Record extracts:

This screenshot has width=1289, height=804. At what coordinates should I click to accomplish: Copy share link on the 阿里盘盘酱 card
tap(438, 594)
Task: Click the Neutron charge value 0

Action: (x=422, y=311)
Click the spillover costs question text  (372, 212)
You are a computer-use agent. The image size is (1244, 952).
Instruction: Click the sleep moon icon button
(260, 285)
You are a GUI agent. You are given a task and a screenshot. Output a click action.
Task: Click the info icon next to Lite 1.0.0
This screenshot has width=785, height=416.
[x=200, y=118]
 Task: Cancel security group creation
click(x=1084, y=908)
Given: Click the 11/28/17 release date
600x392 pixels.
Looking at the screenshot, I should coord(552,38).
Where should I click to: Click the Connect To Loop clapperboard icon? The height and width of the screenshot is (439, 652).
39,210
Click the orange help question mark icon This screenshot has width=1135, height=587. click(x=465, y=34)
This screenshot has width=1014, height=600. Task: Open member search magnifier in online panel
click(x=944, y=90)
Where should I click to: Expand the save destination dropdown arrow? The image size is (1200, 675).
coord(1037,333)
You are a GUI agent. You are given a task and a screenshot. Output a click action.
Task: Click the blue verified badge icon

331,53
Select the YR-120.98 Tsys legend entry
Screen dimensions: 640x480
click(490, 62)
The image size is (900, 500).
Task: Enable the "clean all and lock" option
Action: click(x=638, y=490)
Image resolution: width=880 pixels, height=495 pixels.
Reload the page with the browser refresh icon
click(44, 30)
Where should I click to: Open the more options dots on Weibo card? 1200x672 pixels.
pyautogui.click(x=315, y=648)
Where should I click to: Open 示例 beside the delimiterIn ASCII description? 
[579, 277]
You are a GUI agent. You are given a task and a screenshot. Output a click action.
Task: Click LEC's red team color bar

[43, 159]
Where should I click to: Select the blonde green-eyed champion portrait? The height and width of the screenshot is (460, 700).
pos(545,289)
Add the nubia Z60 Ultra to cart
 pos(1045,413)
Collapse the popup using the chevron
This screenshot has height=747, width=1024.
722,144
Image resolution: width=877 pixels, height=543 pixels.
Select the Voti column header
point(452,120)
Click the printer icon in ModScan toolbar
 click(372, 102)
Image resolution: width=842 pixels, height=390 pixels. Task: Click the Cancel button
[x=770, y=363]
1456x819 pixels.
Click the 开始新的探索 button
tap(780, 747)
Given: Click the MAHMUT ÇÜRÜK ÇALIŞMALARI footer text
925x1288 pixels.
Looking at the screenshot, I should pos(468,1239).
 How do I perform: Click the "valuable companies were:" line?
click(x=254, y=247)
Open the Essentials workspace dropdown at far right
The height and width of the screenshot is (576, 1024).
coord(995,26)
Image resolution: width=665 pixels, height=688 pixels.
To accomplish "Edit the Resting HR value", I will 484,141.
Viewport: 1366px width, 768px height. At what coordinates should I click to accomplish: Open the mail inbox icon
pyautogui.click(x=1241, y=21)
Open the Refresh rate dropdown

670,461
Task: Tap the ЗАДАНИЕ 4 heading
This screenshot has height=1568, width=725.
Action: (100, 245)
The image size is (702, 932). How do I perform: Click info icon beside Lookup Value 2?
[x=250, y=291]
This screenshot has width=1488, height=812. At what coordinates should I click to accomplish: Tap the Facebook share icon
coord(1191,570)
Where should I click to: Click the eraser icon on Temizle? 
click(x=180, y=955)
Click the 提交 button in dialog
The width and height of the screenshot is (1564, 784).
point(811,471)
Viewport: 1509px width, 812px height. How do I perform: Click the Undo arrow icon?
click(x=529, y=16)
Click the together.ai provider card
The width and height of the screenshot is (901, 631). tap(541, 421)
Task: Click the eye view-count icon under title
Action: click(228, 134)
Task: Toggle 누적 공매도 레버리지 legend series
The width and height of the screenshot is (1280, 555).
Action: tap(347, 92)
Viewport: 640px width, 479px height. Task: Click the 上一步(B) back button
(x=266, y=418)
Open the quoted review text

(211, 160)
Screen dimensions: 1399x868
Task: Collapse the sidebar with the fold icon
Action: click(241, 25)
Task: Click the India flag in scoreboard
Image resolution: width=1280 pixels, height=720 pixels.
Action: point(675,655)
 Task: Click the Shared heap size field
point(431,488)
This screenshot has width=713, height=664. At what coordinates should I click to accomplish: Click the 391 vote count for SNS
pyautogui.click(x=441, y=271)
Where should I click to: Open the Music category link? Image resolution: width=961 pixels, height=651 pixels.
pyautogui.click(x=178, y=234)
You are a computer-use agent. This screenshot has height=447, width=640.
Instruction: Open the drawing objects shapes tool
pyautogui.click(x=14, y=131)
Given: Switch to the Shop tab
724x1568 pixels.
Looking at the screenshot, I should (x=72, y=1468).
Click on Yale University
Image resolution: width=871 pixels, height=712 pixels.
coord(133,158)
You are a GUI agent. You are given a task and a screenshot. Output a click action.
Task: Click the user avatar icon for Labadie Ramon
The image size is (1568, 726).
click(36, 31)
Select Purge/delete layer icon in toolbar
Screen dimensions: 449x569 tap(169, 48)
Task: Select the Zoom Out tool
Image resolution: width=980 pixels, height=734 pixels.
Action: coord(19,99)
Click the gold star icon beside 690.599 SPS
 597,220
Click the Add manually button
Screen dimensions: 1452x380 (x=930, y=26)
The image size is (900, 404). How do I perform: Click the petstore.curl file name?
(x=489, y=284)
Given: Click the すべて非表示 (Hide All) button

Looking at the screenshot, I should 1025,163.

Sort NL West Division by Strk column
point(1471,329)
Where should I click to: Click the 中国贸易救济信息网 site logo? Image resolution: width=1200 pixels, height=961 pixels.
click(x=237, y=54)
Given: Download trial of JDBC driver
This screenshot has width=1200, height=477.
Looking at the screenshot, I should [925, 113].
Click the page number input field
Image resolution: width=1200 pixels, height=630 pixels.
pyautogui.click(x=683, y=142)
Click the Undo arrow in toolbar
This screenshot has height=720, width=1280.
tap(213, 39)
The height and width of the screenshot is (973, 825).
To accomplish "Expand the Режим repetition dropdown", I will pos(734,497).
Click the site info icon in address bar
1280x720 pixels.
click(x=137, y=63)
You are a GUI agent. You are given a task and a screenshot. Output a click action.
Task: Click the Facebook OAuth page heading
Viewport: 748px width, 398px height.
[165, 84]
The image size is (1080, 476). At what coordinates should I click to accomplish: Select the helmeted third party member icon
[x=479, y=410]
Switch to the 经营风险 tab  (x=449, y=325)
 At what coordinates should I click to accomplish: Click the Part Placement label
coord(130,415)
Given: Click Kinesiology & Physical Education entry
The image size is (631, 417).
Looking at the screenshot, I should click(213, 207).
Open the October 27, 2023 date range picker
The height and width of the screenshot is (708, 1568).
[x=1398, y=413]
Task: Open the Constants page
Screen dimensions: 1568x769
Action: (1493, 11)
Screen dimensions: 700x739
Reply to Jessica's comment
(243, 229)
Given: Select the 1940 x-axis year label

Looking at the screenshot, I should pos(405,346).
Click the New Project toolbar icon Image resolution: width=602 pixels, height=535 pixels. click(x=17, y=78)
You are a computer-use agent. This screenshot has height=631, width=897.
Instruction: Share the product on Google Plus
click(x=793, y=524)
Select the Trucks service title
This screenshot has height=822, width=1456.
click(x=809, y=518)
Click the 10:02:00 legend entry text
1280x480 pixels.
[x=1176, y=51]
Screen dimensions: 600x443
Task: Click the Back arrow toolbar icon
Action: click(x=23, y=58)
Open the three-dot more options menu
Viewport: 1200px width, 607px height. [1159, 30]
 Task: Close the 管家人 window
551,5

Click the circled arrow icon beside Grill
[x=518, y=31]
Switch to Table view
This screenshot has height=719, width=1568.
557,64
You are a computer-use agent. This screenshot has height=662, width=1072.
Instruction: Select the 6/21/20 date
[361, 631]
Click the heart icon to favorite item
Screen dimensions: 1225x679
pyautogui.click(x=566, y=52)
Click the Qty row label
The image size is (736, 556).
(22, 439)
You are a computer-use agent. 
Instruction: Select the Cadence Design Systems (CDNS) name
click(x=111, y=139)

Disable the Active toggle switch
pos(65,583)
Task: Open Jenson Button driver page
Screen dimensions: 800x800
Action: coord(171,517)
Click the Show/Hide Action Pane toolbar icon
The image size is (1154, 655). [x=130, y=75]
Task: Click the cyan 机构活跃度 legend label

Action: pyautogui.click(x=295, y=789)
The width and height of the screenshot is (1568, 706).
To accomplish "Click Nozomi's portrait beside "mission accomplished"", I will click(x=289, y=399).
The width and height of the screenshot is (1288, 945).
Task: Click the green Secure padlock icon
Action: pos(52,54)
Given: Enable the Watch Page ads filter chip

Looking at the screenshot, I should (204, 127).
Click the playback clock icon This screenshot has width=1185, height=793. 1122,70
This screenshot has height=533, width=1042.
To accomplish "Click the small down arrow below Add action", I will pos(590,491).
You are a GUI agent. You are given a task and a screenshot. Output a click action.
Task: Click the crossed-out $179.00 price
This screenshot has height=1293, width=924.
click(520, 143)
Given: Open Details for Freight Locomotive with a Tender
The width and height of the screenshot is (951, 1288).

Your task: Would you please return all lines from the listing above that contain "heading"?

Answer area:
Task: Tap the ЗАДАНИЕ 4 heading
Task: Click the Facebook OAuth page heading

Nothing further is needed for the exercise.